The video clip is 3 minutes and 39 seconds long. Kosei Mito, 62, a former high school teacher, appears as the spokesperson. Mr. Mito lives in Fuchu-cho, Hiroshima Prefecture and has served as a volunteer guide in Peace Memorial Park for foreign visitors. In the video, he touches upon the devastation wrought by the bombing and introduces Mr. Ito’s website. This is followed by a sample of voices of A-bomb survivors.

Since the 1960s, Mr. Ito has recorded audio testimonies of A-bomb survivors from Hiroshima and Nagasaki. In 2006, based on these recordings, he produced nine CDs with the voices of 284 survivors. Mr. Ito also offers the opportunity to listen to these voices on his website. His English page, however, has attracted a total of only 3,300 people so far, while more than 96,000 people have visited his Japanese page. To attract young people from abroad to his site in English, his friend suggested that he upload a video clip to YouTube, a popular video sharing website.

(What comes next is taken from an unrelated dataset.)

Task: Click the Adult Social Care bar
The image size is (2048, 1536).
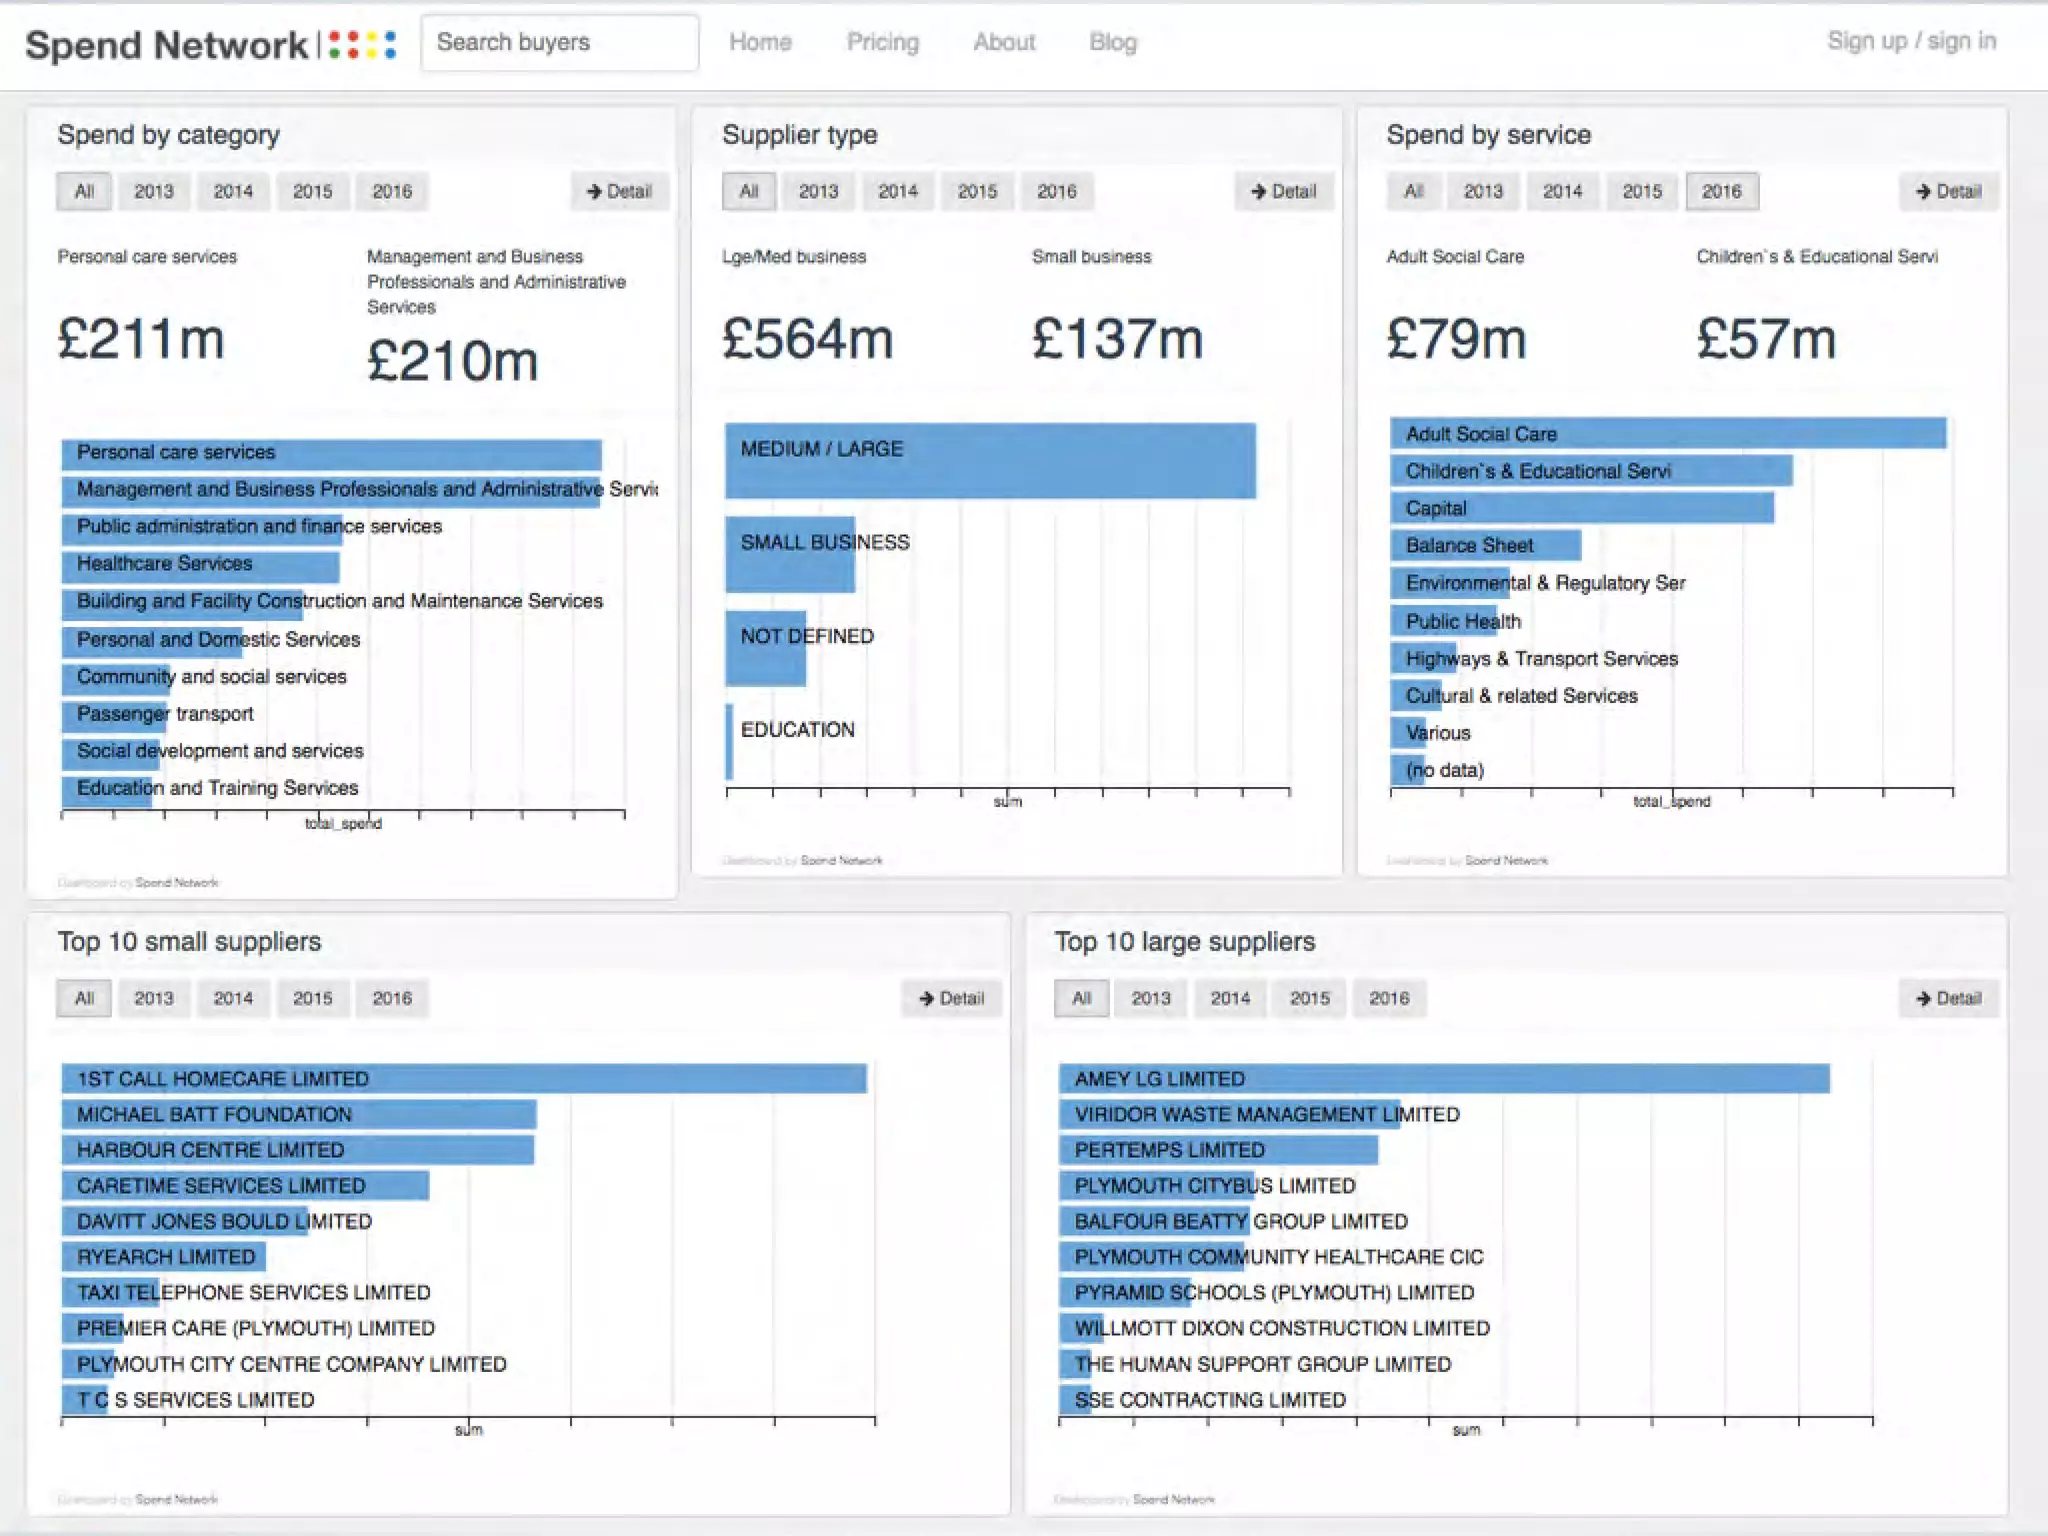Action: click(x=1667, y=433)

Mr. Ito asked Mr. Mito to appear in the video and it was shot in mid-June by the A-bomb Dome. The video was then professionally edited and posted to YouTube in July. According to Mr. Mito, he has already received a response from an American he once guided through Peace Memorial Park. The man said he was moved by the testimonies of the A-bomb survivors on the Internet.

Mr. Ito now plans to create Chinese and Russian pages for his website, too, hoping young people in those nuclear weapons states will also listen to the voices of A-bomb survivors on the Internet.